Then the head man, resplendently garbed in a knee-length red flannel jacket and loincloth, made a speech which our guide translated. This, roughly, is what he said: "We had heard that there were people who were not like us in this world, and now that we see you, we realise that this is true. It is obvious to us that you are very developed people. We hope that you will tell us how to lead our lives."

What do you say to that? All we wanted from him were the good places to fish. In exchange, they wanted satellite dishes, inflatable women and underarm deodorant. It was patently an unfair swap. We agreed that it was better to find our own hotspots than to pollute their traditions with the trappings of civilisation.

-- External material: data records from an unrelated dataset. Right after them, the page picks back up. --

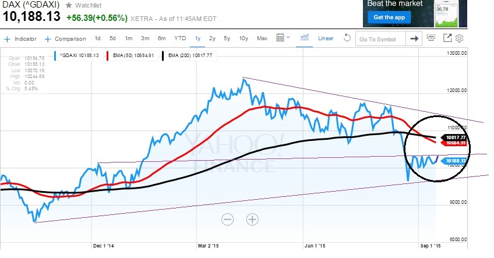The width and height of the screenshot is (494, 258).
Task: Select the blue ^GDAXI legend color bar
Action: (54, 56)
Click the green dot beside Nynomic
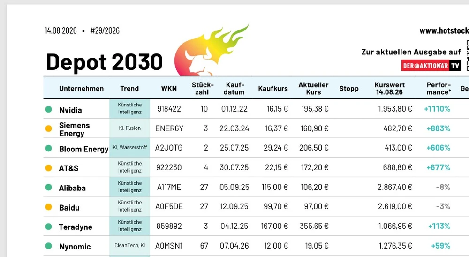This screenshot has height=257, width=469. [48, 246]
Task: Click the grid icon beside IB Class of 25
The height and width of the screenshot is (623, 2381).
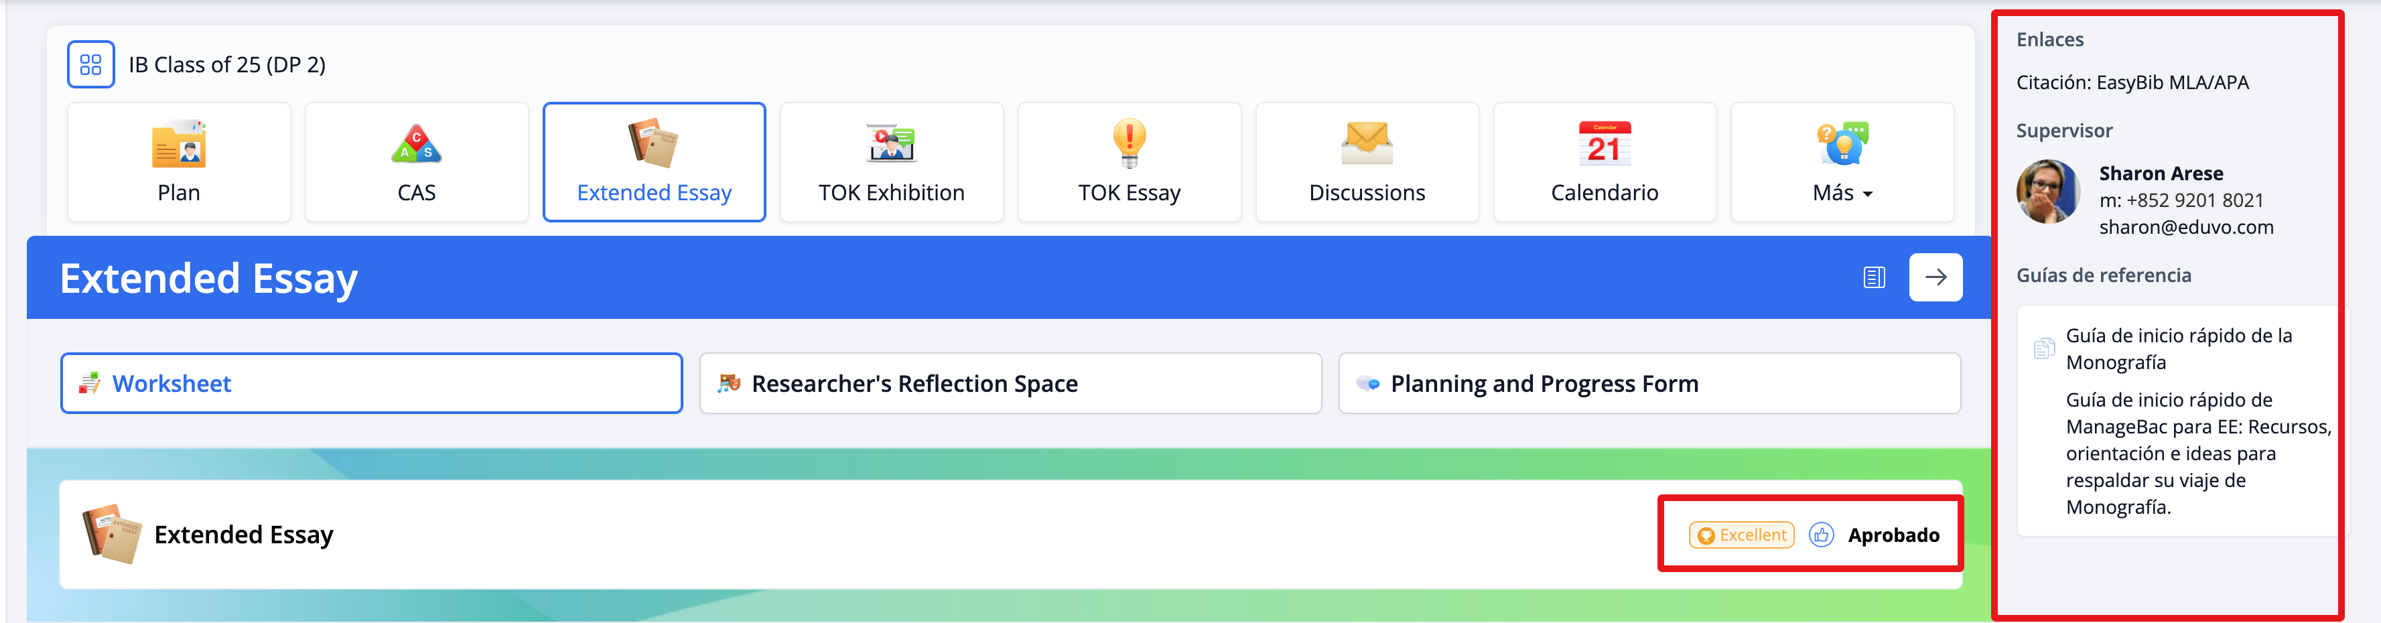Action: click(x=91, y=65)
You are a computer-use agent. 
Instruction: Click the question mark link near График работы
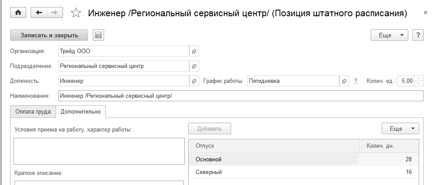356,81
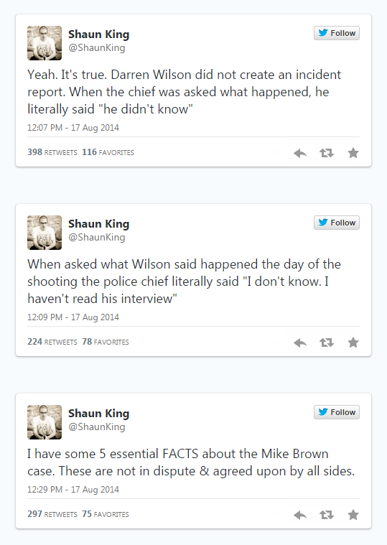The image size is (387, 545).
Task: Reply to the incident report tweet
Action: click(x=300, y=153)
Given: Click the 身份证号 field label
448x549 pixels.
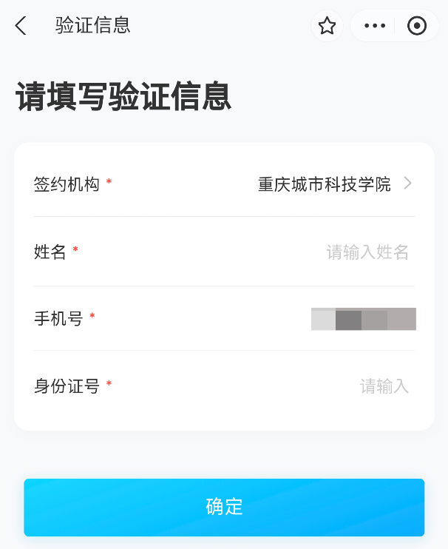Looking at the screenshot, I should coord(67,385).
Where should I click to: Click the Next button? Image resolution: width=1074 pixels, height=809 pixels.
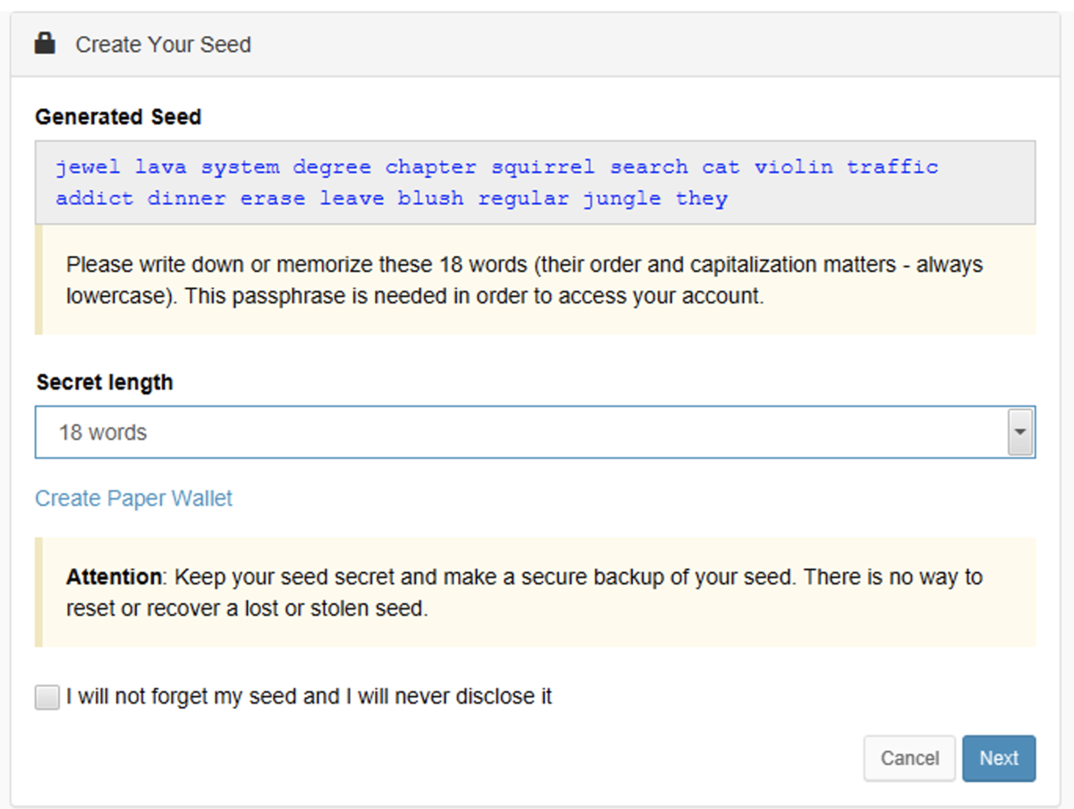pyautogui.click(x=999, y=758)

We provoked an even more startling reaction when we visited another village. As we walked through the fields, children screamed and ran away. It's quite a while since I provoked such a strong reaction. As we walked into the village, a woman walked out of her hut and, in true comic sketch fashion, dropped the pot she was holding.

This village, Ponging (pronounced Pong-ging), could only be reached by crossing the Bridge from Hell, a rickety bamboo construction 200ft above the river gorge. In the middle, it swayed alarmingly and the bamboo handrail dropped to below knee height. The slats broke as we gingerly stepped on them and even one of our guides admitted that he found it terrifying. One of our party, the author John Bailey, planned to take photographs of the crossing but found his hands shaking too much. But the villagers carry cows across by tying the animals' legs and stringing them on a pole.

They weren't much help on the fishing either. Though dynamiting does not take place in Arunachal Pradesh, as it does on many Indian rivers, the locals' primitive funnel-shaped bamboo traps catch them plenty of mahseer. The traps are anchored to a pole and placed in the fast water - a mahseer swimming in cannot turn and is trapped, though villagers told us that the bigger fish smashed the traps.

"How large?" we asked. "About so big," they replied, holding their hands about a foot apart. That didn't seem impressive until we realised that they measure fish by their girth.

We soon discovered that big mahseer were in the river. John Edwards, the man who had caught piles of "Asian salmon" after fishing Indian rivers for 25 years, was whipped by a mahseer estimated at 50lb. It was last seen heading for Calcutta, leaving Edwards with a busted line and us with a problem. After two days, we had caught six mahseer but they were all small. Another big one had been lost. The trouble is that mahseer live in the wildest, fastest water - we could hook them but trying to pull them against the torrent was like trying to swim up a waterfall.

What could we do if we hooked one of the real monsters? In Thirteen Years among the Wild Beasts of India, G P Sanderson writes: "I have no doubt in my own mind that they run over 200lb or 250lb, as I have seen bones and teeth of them larger than my 150-pounder; they are often caught by the natives."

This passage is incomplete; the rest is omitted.